Extracellular matrix (ECM)
Studies have shown that HSCs are not the only ones involved in the formation of extracellular matrix (ECM) as LSECs also play an important role in the excessive deposition of ECM in fibrotic liver by secreting collagen type I, type IV, and fibronectin, which are important units of the ECM [37, 38]. In the early stages of liver fibrosis, LSECs-dependent angiogenesis promotes the condensation of collagen fibrils. Remodeled collagen-mediated mechanotransduction activates HSCs, thereby increasing the stiffness of ECM [4]. In effect, stiff ECM plays an important role in regulating the LSEC phenotype. Juin and colleagues [39] found that a harder ECM matrix increases the number of LSECs-formed podosomes. Podosomes are actin-rich structures that are involved in the migration, proteolysis, and cytoskeletal remodeling of LSECs. Consistently, in vitro studies revealed that the harder the ECM, the earlier the cells lose their fenestrae [40]. In summary, LSECs fenestrae is directly involved in ECM accumulation, which is maintained by complex matrix components.

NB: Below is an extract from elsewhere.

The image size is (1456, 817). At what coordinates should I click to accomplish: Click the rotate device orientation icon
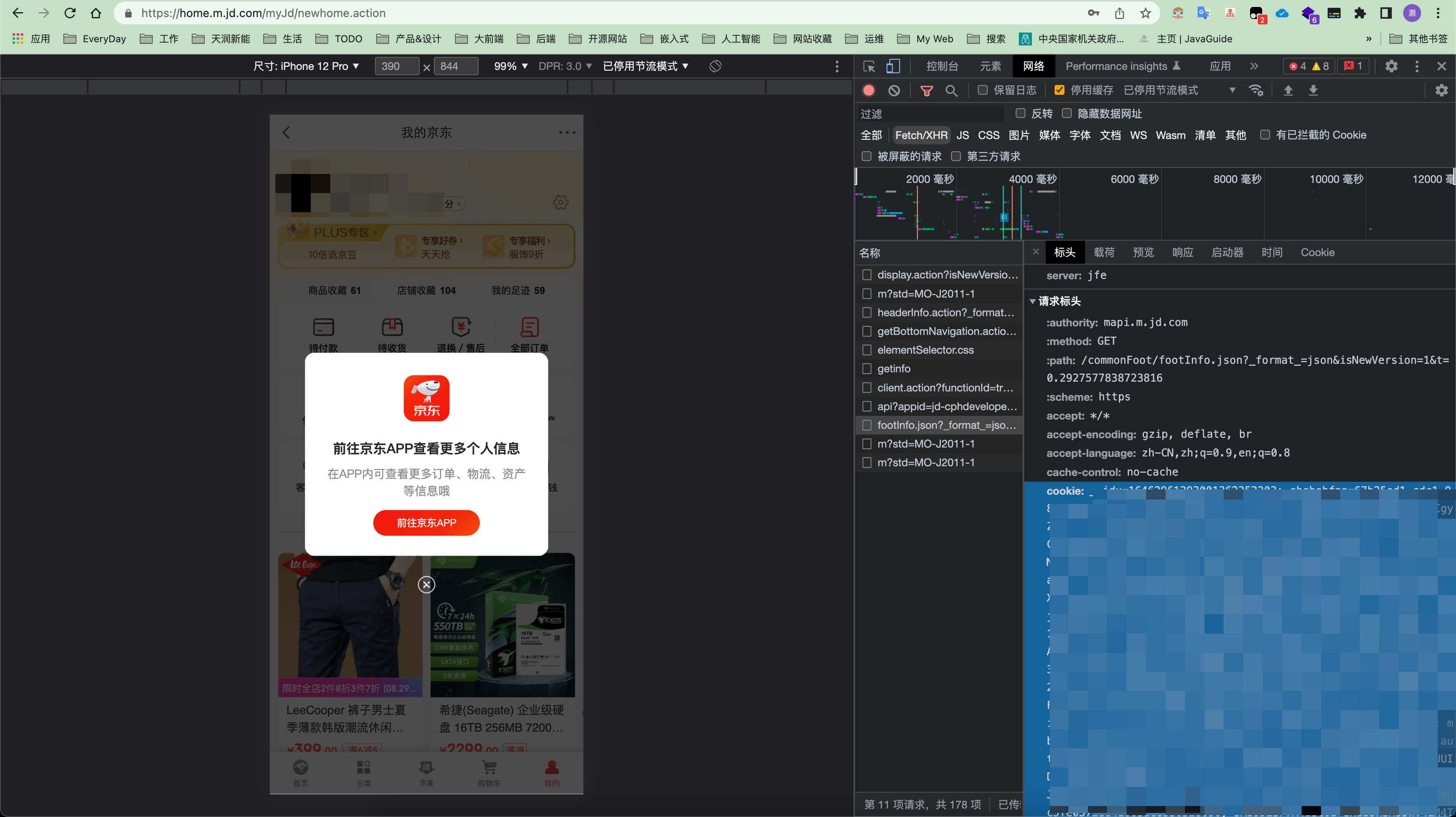(x=715, y=66)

Metabolic regulation of LSECs
Autophagy
Liver fibrosis refers to the scarring of liver tissues, a process that is mediated by integral participation of liver cells, including HSCs, KCs and LSECs, and HCs. Autophagy is central to fibrotic progression, however, it performs different, or even opposite functions in specific cell types. Autophagy in HCs and macrophages promotes anti-fibrosis [41]. However, it enhances the activation of HSCs, which exacerbates fibrotic liver disease [42].

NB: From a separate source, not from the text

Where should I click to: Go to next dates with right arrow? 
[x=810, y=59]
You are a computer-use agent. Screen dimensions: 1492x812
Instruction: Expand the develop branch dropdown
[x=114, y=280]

In the early stages of liver injury, autophagy is rapidly up-regulated to maintain the LSECs phenotype and hepatic homeostasis [43]. However, the protective functions of autophagy decrease as the damage continues [43]. Accordingly, dedifferentiation of LSECs and development of liver fibrosis continues [43]. Autophagy inhibits fibrosis by increasing NO bioavailability and through the excretion of reactive oxygen species (ROS) in LSECs [43]. Moreover, it up-regulates transcription factor KLF2, which has a protective role in endothelial cells [44]. A recent study [41] reported that endothelial autophagic defects enhances susceptibility to liver damage, liver cell apoptosis and perisinusoidal fibrosis in mice fed on a high-fat diet and treated with CCL4. In an immortalized LSEC line, deficiency in autophagy enhanced inflammation, EndMT, and apoptosis. In general, up-regulation of autophagy confers protective effects on LSECs, in both early acute injury and advanced fibrosis.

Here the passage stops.